La Proclamación de la Reina y la de la Constitución

A los pocos días de l llegada del general Sarsfield, el día 3 de diciembre, el Ayuntamiento convocó a todos los vecinos y autoridades a la Solemne Proclamación de la Reina Isabel II para el día 14, pero llegada esa fecha se informa de que "aunque deseaban que quedasen patentes los nobles y leales sentimientos que animan a este vecindario, no se celebraba la proclamación "por lo lluvioso del dia". Excelente justificación oficial que hay que suponer que ocultaba razones de temor a inasistencia colectiva por la impopularidad del acto, o tal vez por miedo a acciones simultáneas de las fuerzas carlistas y sobre todo porque los bilbainos tanto los de un bando como los del otro tenían respeto por las leyes vascas y siempre ofrecían alguna resistencia a vulnerarlas. En esta ocasión alegaban que la orden de celebrar la proclamación no había llegado por "el conducto reglamentario": la Diputación foral. El caso es que no parece que haya constancia escrita de que la proclamación de Isabel II llegara a realizarse en una ciudad en la que se obligaba a los vecinos a dormir en el duro suelo para ceder su lechoa "a los valientes soldados de Isabel II".

Meses después, el 7 de junio, volvió a suspenderse otra proclamación oficial, esta vez también "por la lluvia" como si no se supiese que en Bilbao llueve con frecuencia, pero el evento no era de menor importancia política, era nada menos que la proclamación del llamado Estatuto Real o Constitución española de 1834, que como la de la lluvia acabó repitiendo otra costumbre habitual en este país con las constituciones españolas, la de no aceptarlas. Incluso la misma Diputación de Vizcaya había afirmado, según acta de la víspera de la proclamación que "no asiste porque el Estatuto Real no ha cumplido las normas que tenía que cumplir para su llegada a este país". Pero el dia 30 de ese mes, la lectura del Estatuto Real en el consistorio, digamos que por lo menos pelotillero, se provocaron algunas escenas de sainete cómico, que el acta municipal relata así: "los regidores perdieron espontáneamente sus asientos y corriendo enajenados por el Salón de Sesiones no aciertan a corresponder a su gozo sino con vivas a la Reina Regente y a su hija Isabel II".

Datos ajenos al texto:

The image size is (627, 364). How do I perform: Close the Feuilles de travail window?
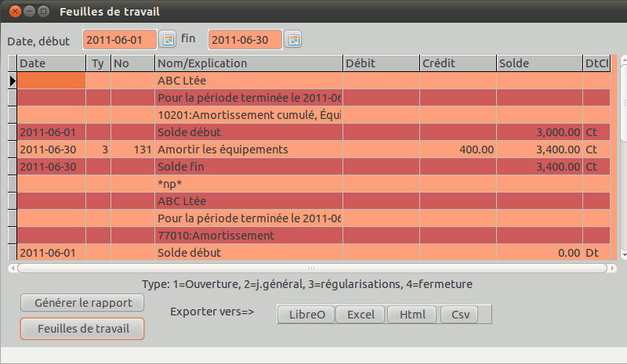click(x=14, y=11)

Por su parte, la madre, Su Majestad la Reina Gobernadora, ya había empezado a dar pruebas del cariño tan grande que sentía y que iba a demostrar por los escasos pero adinerados colaboracionistas de la villa bilbaina y empezó a manifestarlo comprometiéndose con el gesto simbólico de bordar "con sus propias manos" una bandera para la Milicia Urbana de la villa, según le informó al regidor Francisco de Gaminde, enviado del Ayuntamiento a la Corte, nada menos que el famoso Duque de Ahumada, quién todavía no había inventado la Guardia Civil, pero que ya trabajaba en ello y en pro de la "unidad constitucional". A las Milicias Urbanas les cambiaron primero el nombre por el de Milicia Nacional, después Guardia Nacional y finalmente la llamaron Civil, Guardia Civil, razonando la denominación en base a que dependía de un ministerio civil, el ministerio de Gobernación y no el del Ejército.